We'll see how things look on Sunday. It might work out.

Shaun, good advice on the free rent thing. Thanks. The house is twice the size of our current apartment and average rent prices in the area are half what they are here, so as long as the house is in good repair it'll feel like a more than fair trade-off!


----------



## bmcox (Nov 21, 2012)

Check it out. If the space is good and the work situation is good, take the job. You all could quit the job at some point in the future if you need. It sounds like a great opportunity, as you describe it. Plus think of your future literary works about birds, islands, isolation, landscaping, birds. Or maybe a post-apocalyptic series about a couple on an island taking care of giant mutant birds. The next _Oryx and Crake_!

BTW Congrats on being able to quit your job and live off your writing. You deserve it.

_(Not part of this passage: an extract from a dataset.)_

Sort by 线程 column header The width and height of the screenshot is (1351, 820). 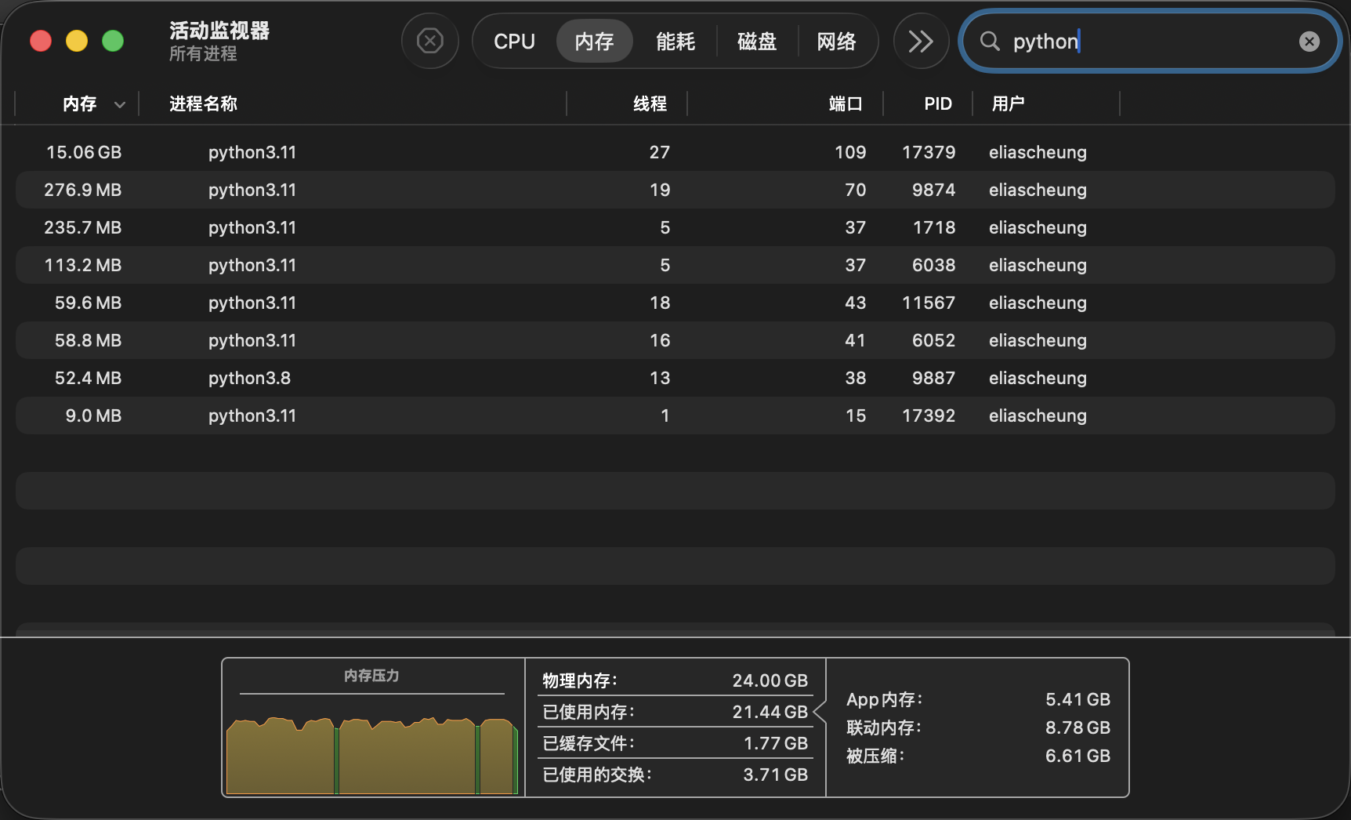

Edit to add: As you probably already know there's a strong writer's community on Whidbey Island as well as a low-res MFA Program. Maybe you could teach there, on top of all this? Good luck with whatever you decide to do.


----------



## P.A. Woodburn (May 22, 2010)

VydorScope said:


> Raptors are deadly, fast, and smart. Check youtube, there are plenty videos of raptors taking down large game. I dont know if anyone has trained them to kill people, but those talons could easily slash a juglar, throat, or other vital area, even through clothes. So yeah, I would say so.


Thanks. Will do.


----------



## ElHawk (Aug 13, 2012)

P.A. Woodburn said:


> Thanks. Will do.


Pro tip for your future writing plans: raptors attack with their feet, not their beaks. Their beaks are their cutlery, for chopping up food after they've murdered it to death.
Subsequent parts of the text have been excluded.